By keeping track of how these letters are distributed among the packets, and understanding the different ways the outcomes can arise, we essentially break down the problem into simpler, more manageable parts.

Permutations and combinations are fundamental concepts in combinatorics that help us figure out the number of ways to arrange or choose items. In this problem, we are interested in combinations because we care about selecting letters without considering their order.

Here's how the concept applies here:

• Combinations: Used when the order does not matter, as in choosing letters for our coupon collection.


• Once we have one complete set of "TIDE", we must choose how to distribute the rest of the letters across the packets.

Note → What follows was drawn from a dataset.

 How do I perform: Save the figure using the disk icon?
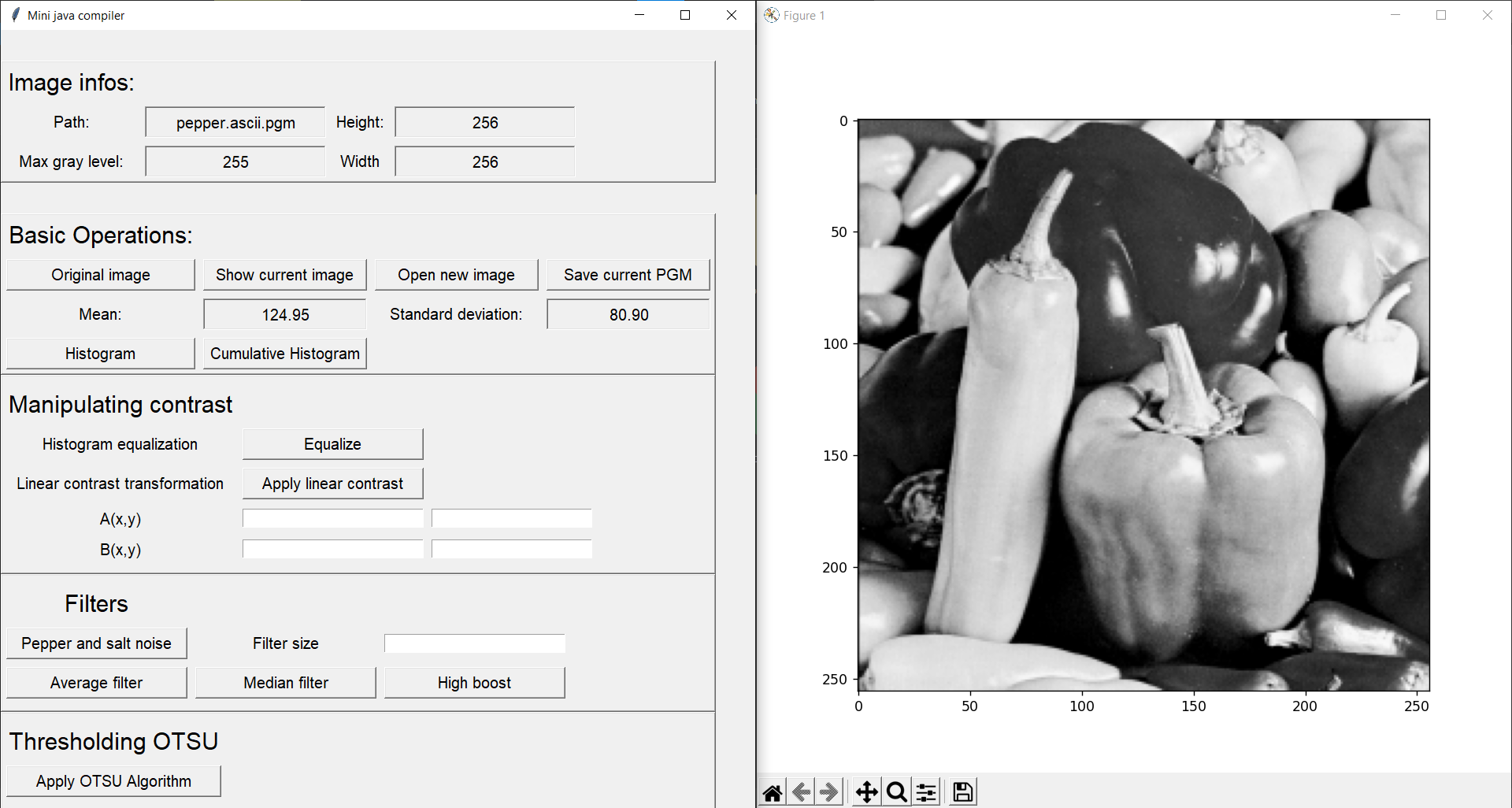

• We employ the combination formula \[{_nC_r}\], where \[n\] is the total number of items to choose from, and \[r\] is the number of items to choose. For this exercise, \[{_7C_3}\], which is choosing 3 additional positions to fill among 7 remaining slots, after already having one full set in place.

By using combinations, we efficiently calculate the number of different feasible scenarios that meet the exercise condition of having exactly one set of the word "TIDE".

The coupon collector's problem is a classic problem in probability theory. It involves collecting a complete set of different items from some repeated random process. Here, collecting coupons with letters is akin to collecting different types of coupons needed to win a prize.

In this problem context:

• You are akin to a collector trying to gather each letter in "TIDE" from random draws in the detergent packets.


• The challenge lies in obtaining one complete set and determining how these collections can be achieved without forming additional complete sets by chance.


• This kind of problem is usually analyzed by understanding the probability distribution of the waiting time until collecting all needed items (letters, in this case), and then analyzing how to prevent any further complete sets within the additional available attempts.

The key element of interest is the need to avoid a second full set while ensuring every letter appears at least once in a set of draws, reflecting the balancing act required in the collector's problem.